Is penicillin-allergy rate overstated?
By Nathan Seppa
The number of people allergic to penicillin may be much smaller than physicians currently
suspect, new data suggest.
During 3 months last year, researchers identified 24 people in the intensive care unit of the
Cleveland Clinic whose medical charts showed a history of penicillin allergy. But when the
researchers subjected 21 of these patients to skin-scratch tests for penicillin reactions, the
results were negative for all but one.
Either these patients had misreported the drug allergy, or it had worn off over the years.
Three patients weren’t tested because, according to their medical history, they had once
responded to the antibiotic with a life-threatening allergic reaction, in which a person’s throat
can swell shut. A scratch test could have triggered such a reaction, says study coauthor
Alejandro C. Arroliga, a critical-care physician at the clinic.
Half of the 20 people who showed no allergy in the test received the antibiotic or a related
drug as part of their treatment. None had an adverse reaction, Arroliga and his team report in
the October Chest. Preliminary data on a larger group of patients appear to confirm the initial
study, suggesting that people reporting the allergy should be tested, Arroliga says.
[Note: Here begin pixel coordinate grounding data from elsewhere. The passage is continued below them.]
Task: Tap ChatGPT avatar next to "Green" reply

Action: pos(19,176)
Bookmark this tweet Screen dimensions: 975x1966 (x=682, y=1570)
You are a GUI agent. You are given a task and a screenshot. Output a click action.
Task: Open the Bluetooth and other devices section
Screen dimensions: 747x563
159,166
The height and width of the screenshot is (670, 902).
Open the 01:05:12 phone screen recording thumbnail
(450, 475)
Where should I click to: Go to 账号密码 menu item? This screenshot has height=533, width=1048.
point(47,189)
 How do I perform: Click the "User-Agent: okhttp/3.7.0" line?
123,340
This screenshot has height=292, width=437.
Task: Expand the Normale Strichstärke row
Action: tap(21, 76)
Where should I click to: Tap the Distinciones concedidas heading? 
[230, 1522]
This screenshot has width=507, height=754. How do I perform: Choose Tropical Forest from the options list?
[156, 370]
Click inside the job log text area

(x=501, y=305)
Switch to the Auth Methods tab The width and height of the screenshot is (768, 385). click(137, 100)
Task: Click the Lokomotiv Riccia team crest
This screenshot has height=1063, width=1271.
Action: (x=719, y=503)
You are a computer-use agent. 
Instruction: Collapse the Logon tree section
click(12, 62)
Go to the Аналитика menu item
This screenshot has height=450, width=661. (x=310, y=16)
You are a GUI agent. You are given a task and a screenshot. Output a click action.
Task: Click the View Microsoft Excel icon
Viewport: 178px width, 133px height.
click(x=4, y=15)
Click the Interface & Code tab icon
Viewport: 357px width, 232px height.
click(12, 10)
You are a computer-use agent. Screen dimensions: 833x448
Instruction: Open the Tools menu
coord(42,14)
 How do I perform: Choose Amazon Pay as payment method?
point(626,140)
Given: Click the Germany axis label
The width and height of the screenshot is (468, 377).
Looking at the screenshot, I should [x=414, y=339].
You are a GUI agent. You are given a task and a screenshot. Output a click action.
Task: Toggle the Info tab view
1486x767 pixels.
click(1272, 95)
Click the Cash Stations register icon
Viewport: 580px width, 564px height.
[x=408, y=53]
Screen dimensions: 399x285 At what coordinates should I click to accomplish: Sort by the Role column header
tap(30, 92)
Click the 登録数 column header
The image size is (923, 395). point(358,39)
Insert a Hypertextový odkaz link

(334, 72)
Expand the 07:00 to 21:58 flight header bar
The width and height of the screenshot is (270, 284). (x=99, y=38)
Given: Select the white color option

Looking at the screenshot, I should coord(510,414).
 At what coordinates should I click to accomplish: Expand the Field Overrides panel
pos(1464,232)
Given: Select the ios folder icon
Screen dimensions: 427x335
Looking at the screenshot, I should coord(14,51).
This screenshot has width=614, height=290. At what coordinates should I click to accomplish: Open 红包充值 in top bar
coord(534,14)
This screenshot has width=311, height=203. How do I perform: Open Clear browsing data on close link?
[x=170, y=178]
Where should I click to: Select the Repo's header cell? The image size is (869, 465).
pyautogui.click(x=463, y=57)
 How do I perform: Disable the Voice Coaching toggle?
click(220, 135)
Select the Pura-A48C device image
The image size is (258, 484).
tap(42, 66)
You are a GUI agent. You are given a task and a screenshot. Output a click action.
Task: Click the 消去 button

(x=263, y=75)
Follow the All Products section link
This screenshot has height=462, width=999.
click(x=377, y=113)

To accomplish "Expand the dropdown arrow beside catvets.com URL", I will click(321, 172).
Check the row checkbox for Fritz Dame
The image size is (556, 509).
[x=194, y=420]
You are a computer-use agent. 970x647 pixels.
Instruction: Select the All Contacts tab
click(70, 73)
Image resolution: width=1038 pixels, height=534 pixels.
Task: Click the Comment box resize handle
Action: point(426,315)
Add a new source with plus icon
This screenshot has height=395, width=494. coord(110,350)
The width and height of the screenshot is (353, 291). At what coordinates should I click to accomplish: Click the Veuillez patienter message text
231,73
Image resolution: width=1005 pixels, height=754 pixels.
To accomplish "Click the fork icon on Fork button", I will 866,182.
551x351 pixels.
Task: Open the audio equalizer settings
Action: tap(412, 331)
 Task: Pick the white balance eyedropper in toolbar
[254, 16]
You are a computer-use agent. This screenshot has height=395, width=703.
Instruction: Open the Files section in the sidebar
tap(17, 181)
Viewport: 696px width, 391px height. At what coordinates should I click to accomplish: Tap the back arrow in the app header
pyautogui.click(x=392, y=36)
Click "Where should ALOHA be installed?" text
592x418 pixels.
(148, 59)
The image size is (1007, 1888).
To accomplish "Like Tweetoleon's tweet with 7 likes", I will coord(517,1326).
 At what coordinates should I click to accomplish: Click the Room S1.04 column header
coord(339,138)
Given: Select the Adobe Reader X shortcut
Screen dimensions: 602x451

Arroliga and his colleagues estimate that 10 to 20 percent of people in the United States
report a penicillin allergy. Indeed, a recent study by Collin E. Lee and her colleagues at
Northwestern Memorial Hospital in Chicago shows that 16 percent of patients claimed to be
allergic to penicillin.
Such a note on a person’s medical chart can lead physicians to prescribe alternative antibiotics
that may not be best suited for the patient’s ailment, assert the Chicago researchers. That
puts patients who actually aren’t allergic to penicillin at an unnecessary risk of an infection
persisting, they argue. It also leads to an overuse of alternative drugs and may enable bacteria
to become resistant to those newer medications, the scientists warn in the October Archives of Internal Medicine.